## TRY IT:
The answer must be every line of the records below that holds the word "Image".

## DATA SECTION:
= = = =

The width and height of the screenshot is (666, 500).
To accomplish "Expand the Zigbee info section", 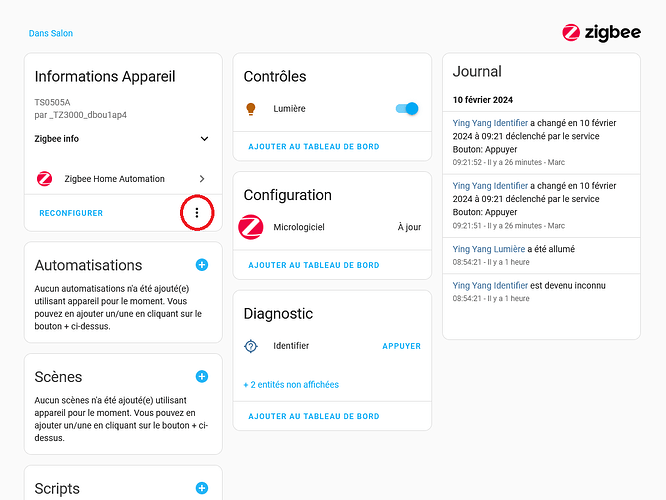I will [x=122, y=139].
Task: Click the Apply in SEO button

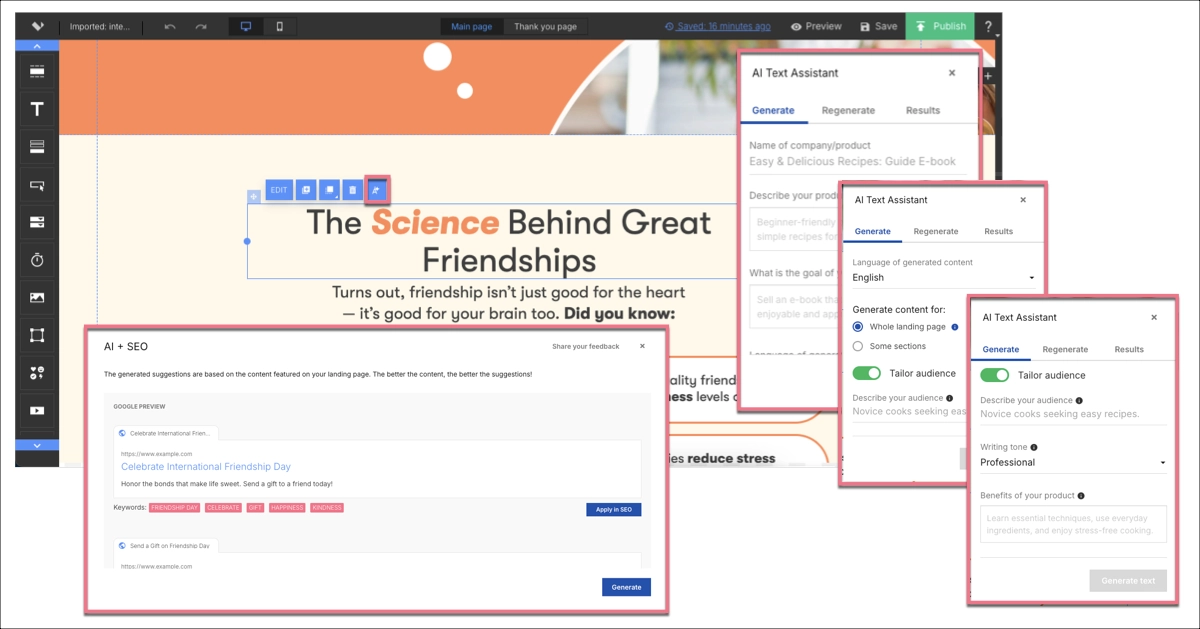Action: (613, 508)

= = = =

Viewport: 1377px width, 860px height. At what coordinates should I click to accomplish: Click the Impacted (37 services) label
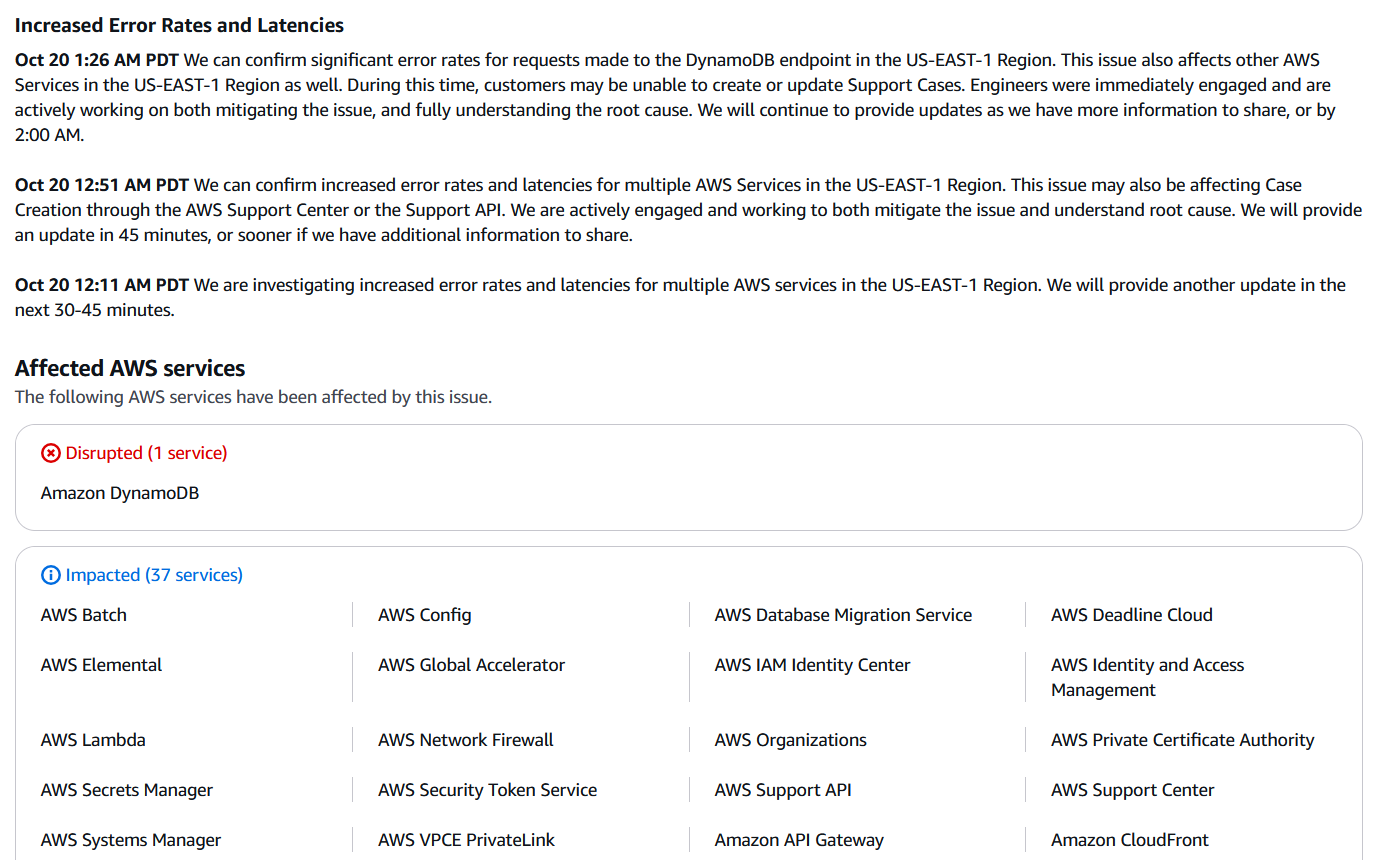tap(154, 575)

= = = =

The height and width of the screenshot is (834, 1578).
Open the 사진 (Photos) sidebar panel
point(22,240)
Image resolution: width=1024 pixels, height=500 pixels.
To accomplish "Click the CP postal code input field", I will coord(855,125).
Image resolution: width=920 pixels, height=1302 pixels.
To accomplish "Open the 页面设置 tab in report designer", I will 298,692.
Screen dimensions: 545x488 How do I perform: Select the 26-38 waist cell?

= = = =

## RESPONSE AREA:
Image resolution: width=1024 pixels, height=500 pixels.
Image resolution: width=920 pixels, height=1302 pixels.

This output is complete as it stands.